**Aim of the exercise:** Print, word for word, the line containing "You are a GUI" and all lines beneath it to the end of the entries below. Pictures do not belong in the copy.

**Source material:**
################

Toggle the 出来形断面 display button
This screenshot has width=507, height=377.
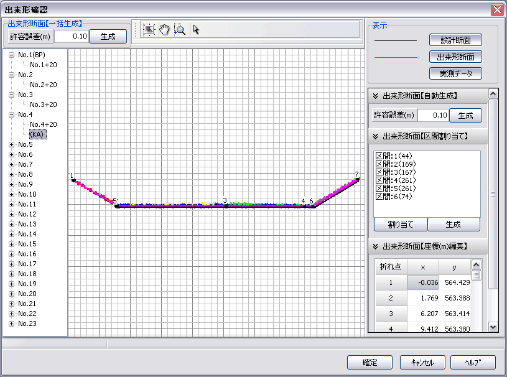[455, 57]
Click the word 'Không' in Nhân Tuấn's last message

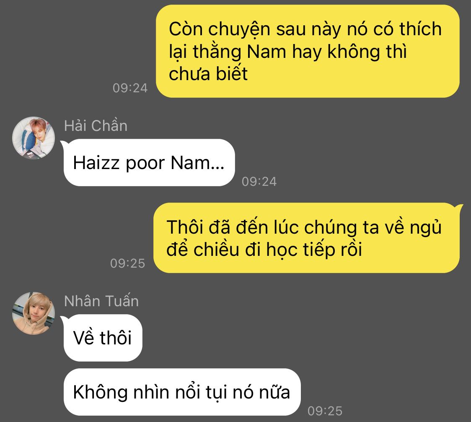point(100,393)
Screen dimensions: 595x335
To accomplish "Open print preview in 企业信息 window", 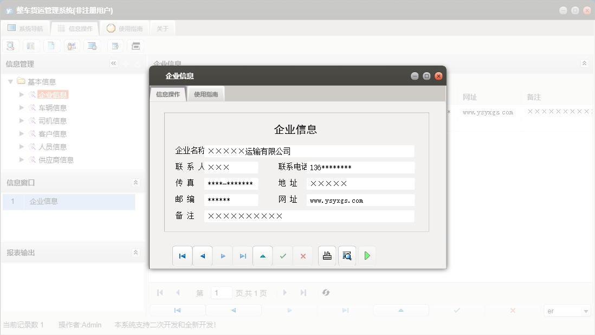I will [347, 255].
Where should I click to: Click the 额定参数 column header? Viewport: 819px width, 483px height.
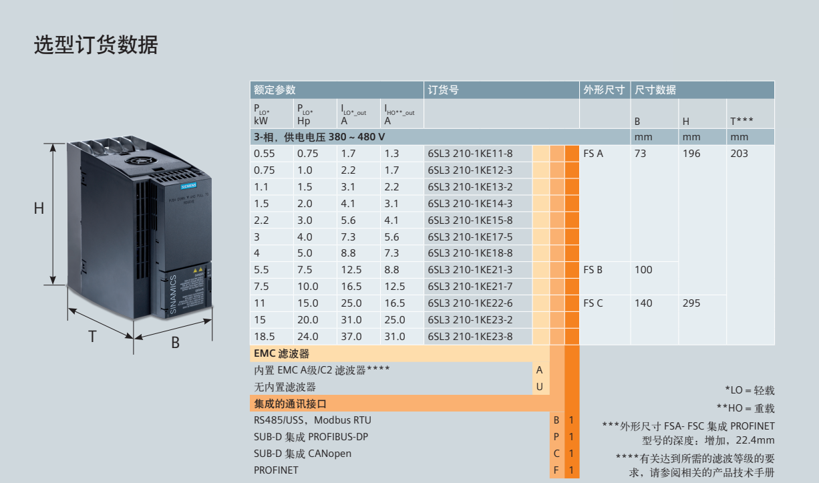(x=275, y=90)
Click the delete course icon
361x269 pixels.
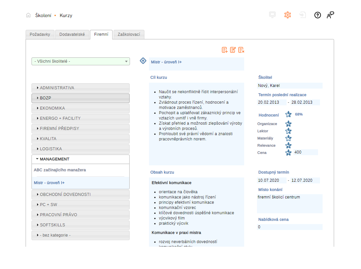[241, 50]
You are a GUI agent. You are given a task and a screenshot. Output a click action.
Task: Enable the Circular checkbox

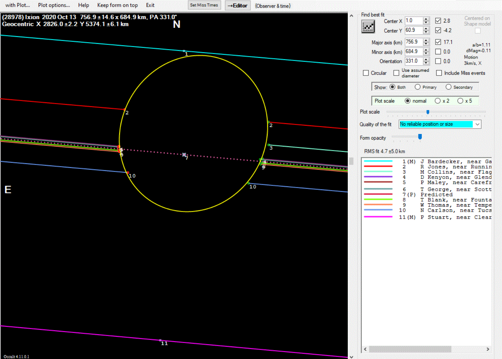tap(366, 73)
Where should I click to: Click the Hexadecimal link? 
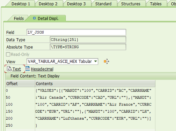tap(42, 69)
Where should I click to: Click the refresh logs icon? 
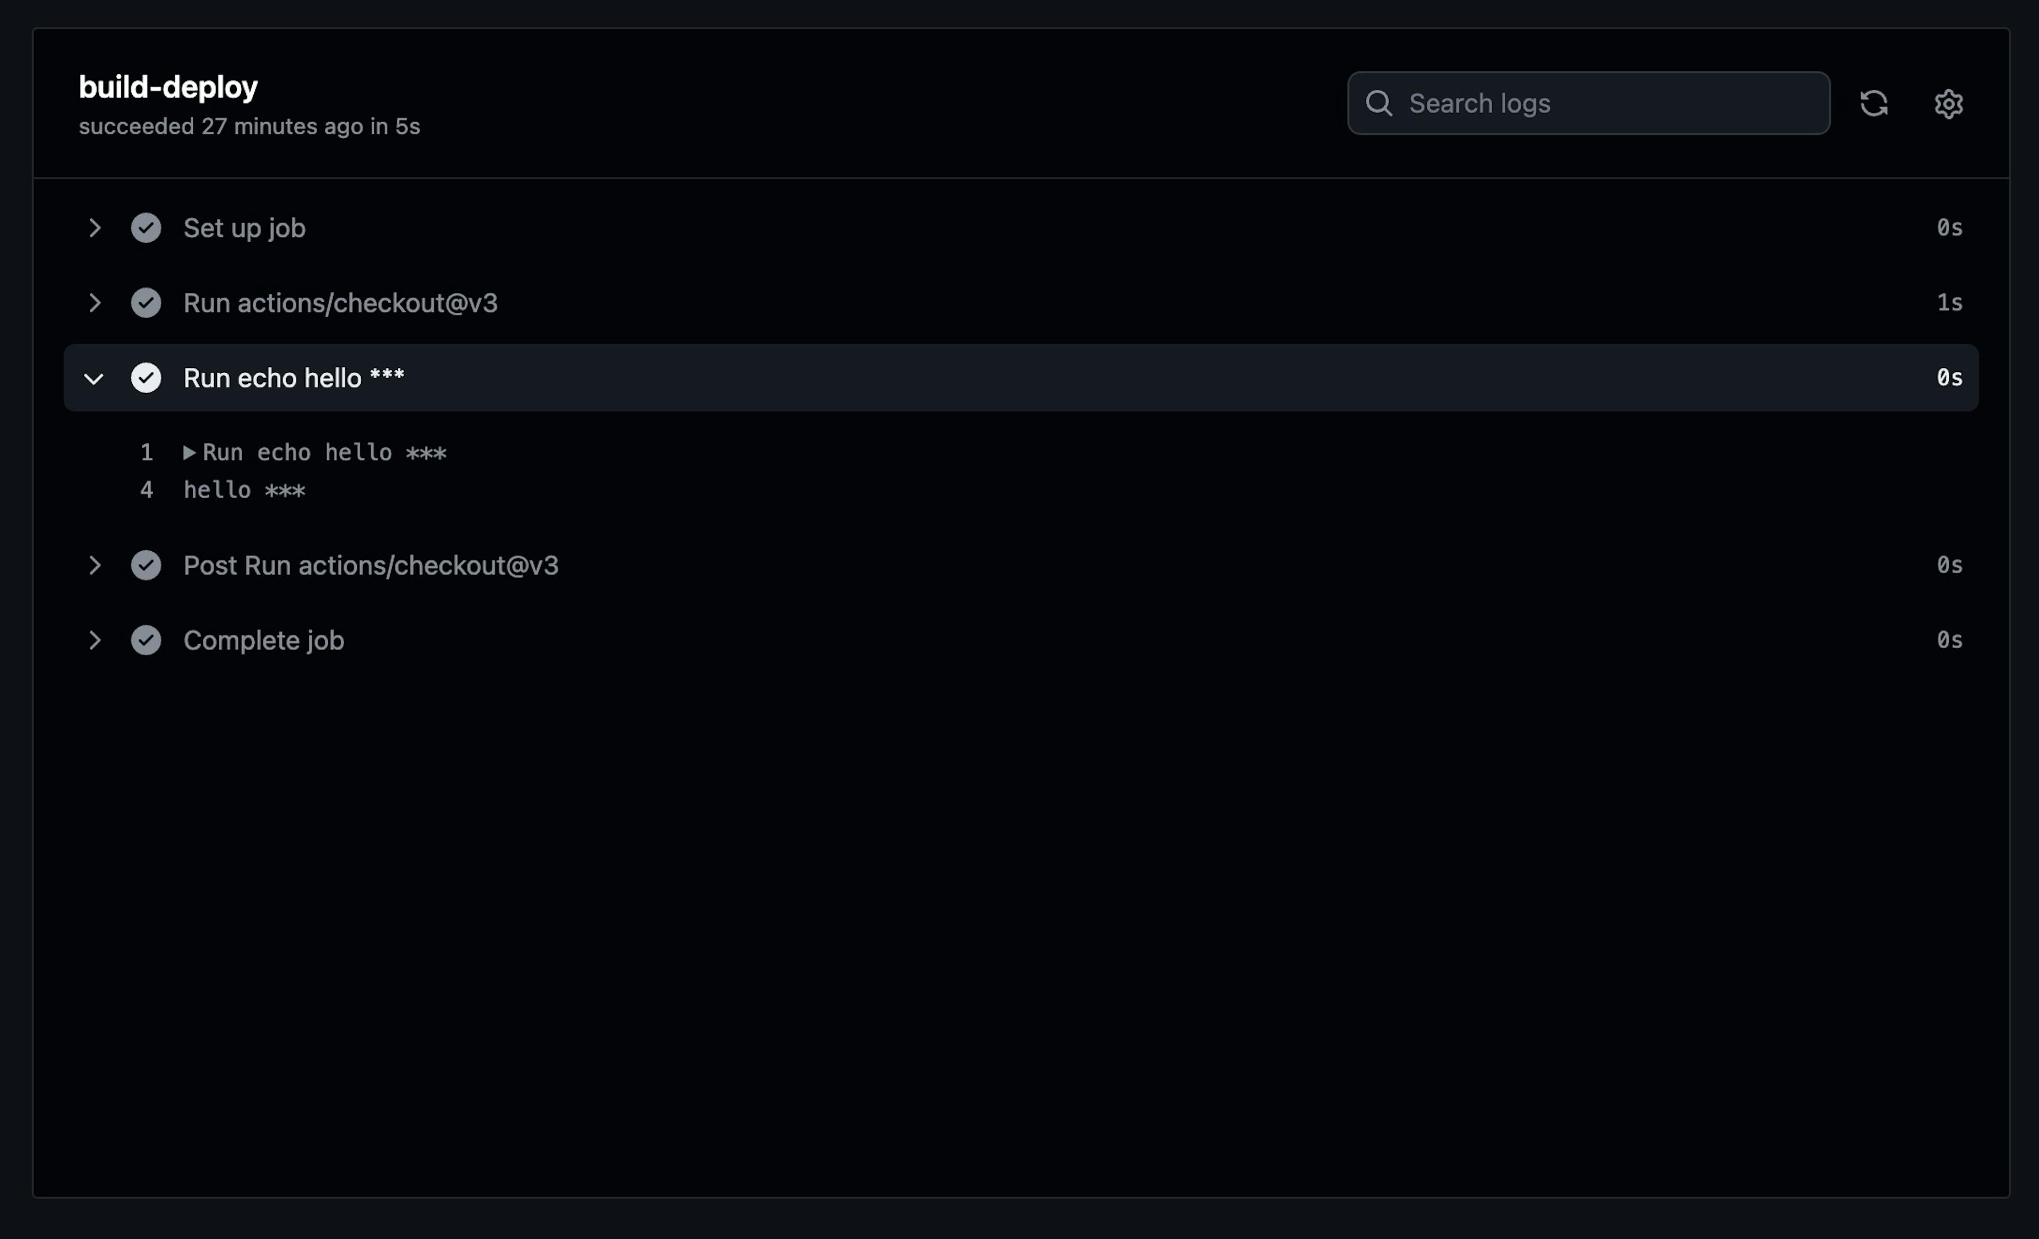(1873, 103)
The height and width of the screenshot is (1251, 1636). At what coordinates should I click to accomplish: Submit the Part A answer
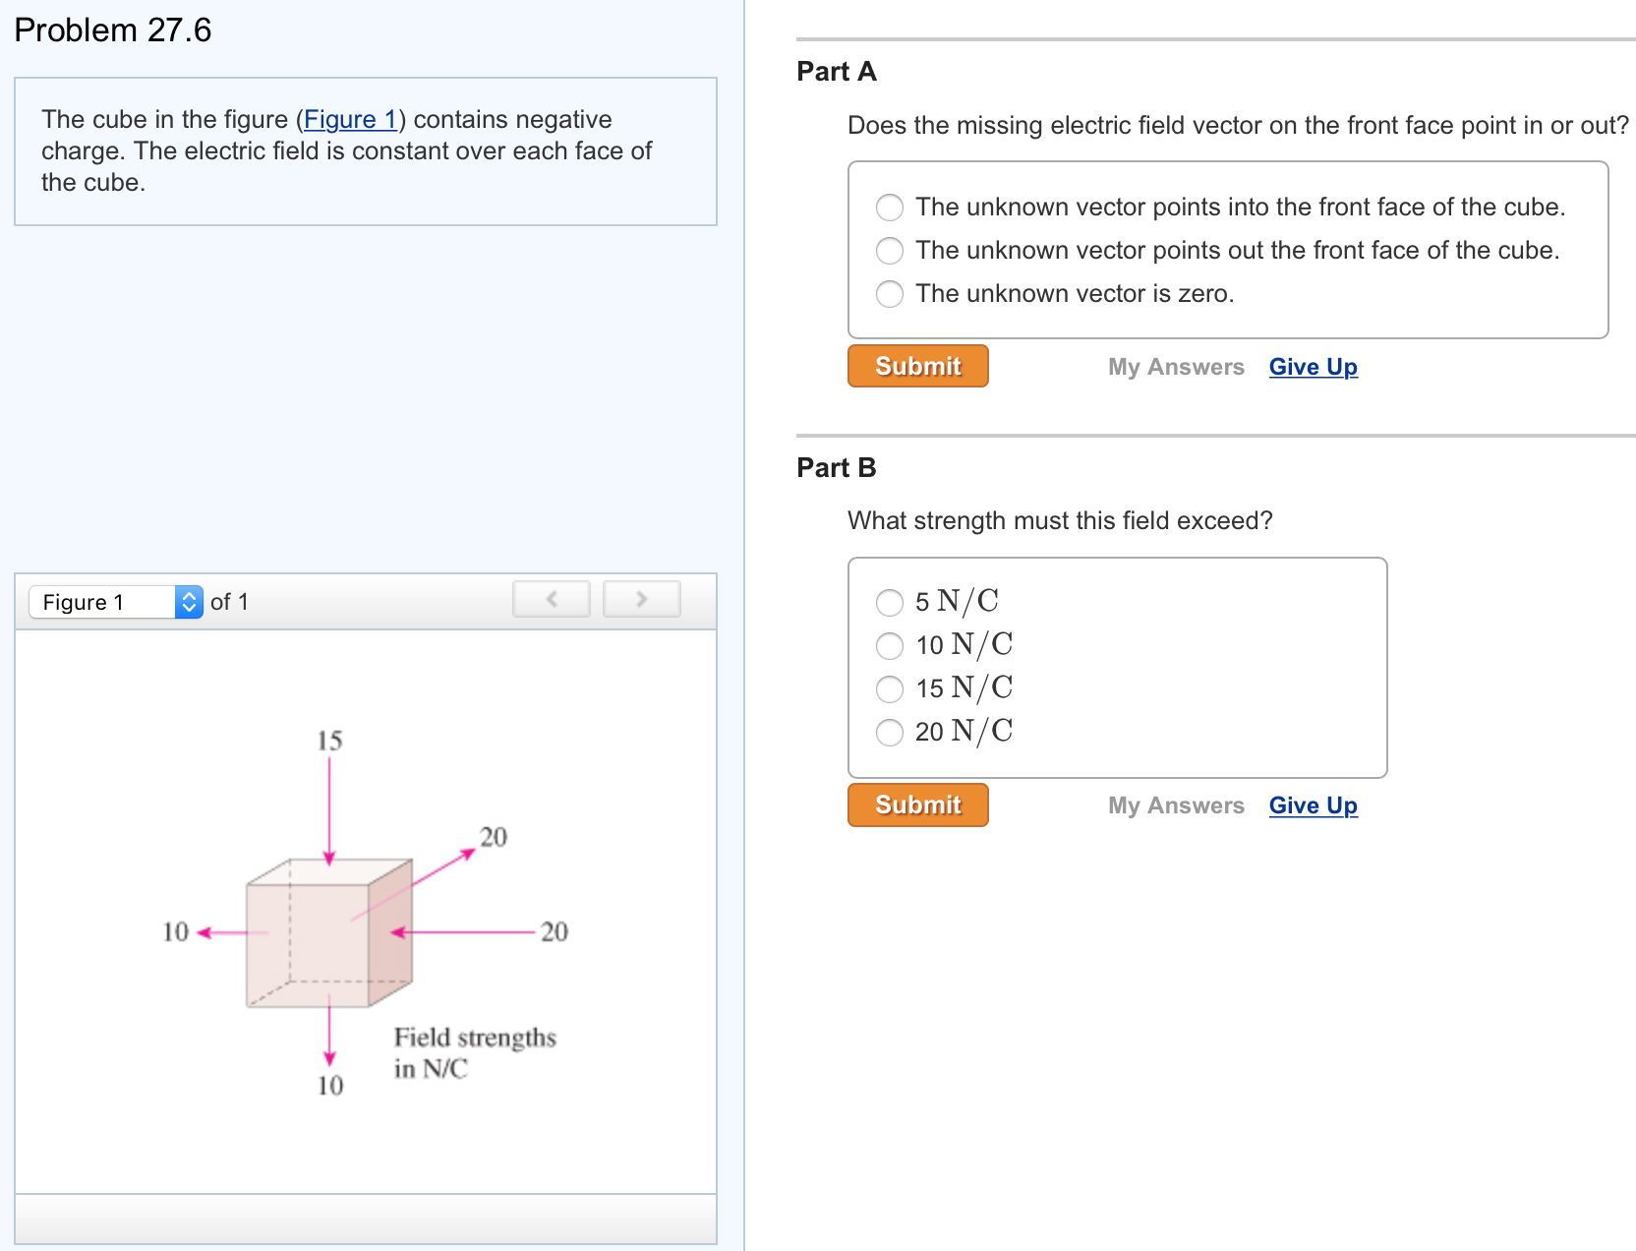[x=916, y=366]
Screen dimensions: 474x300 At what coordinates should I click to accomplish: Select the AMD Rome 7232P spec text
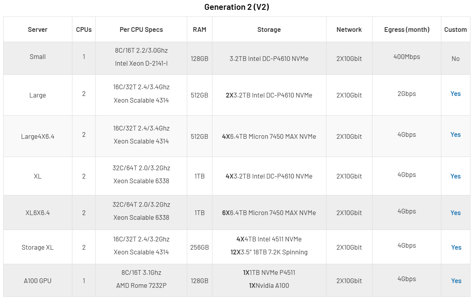tap(141, 285)
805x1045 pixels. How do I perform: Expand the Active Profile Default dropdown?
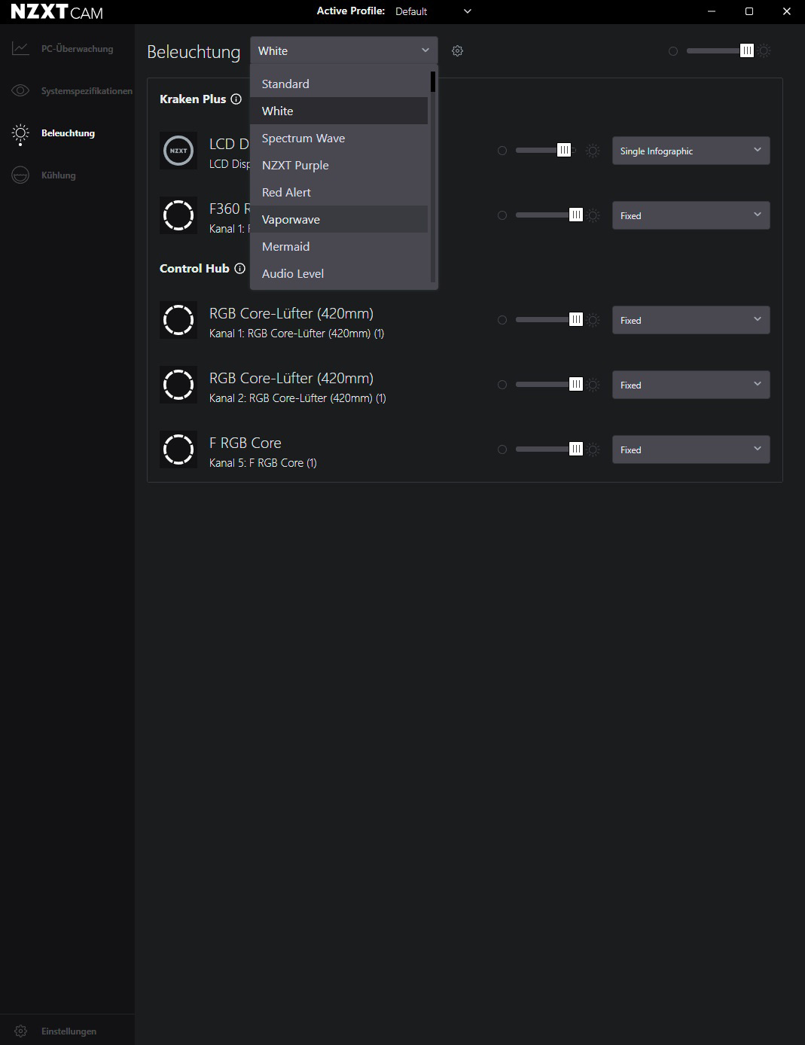[435, 11]
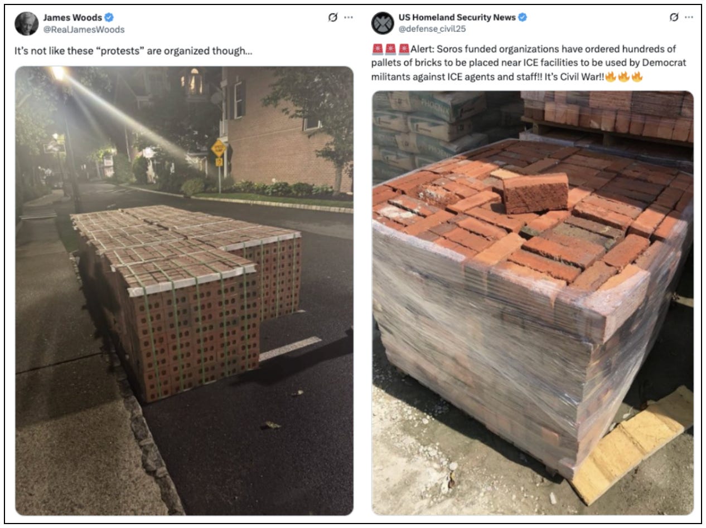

################

**Response to this task:**
You are a GUI agent. You are given a task and a screenshot. Output a click action.
Task: Enable the Circular checkbox

tap(366, 73)
Where should I click to: Click the Hexadecimal link? 
tap(42, 69)
Where should I click to: Click the refresh logs icon? 
(1873, 103)
The height and width of the screenshot is (1251, 1636). At what coordinates should I click to accomplish: Submit the Part A answer
[x=916, y=366]
Screen dimensions: 474x300 At what coordinates should I click to accomplish: Select the AMD Rome 7232P spec text
tap(141, 285)
805x1045 pixels. How do I perform: Expand the Active Profile Default dropdown?
[435, 11]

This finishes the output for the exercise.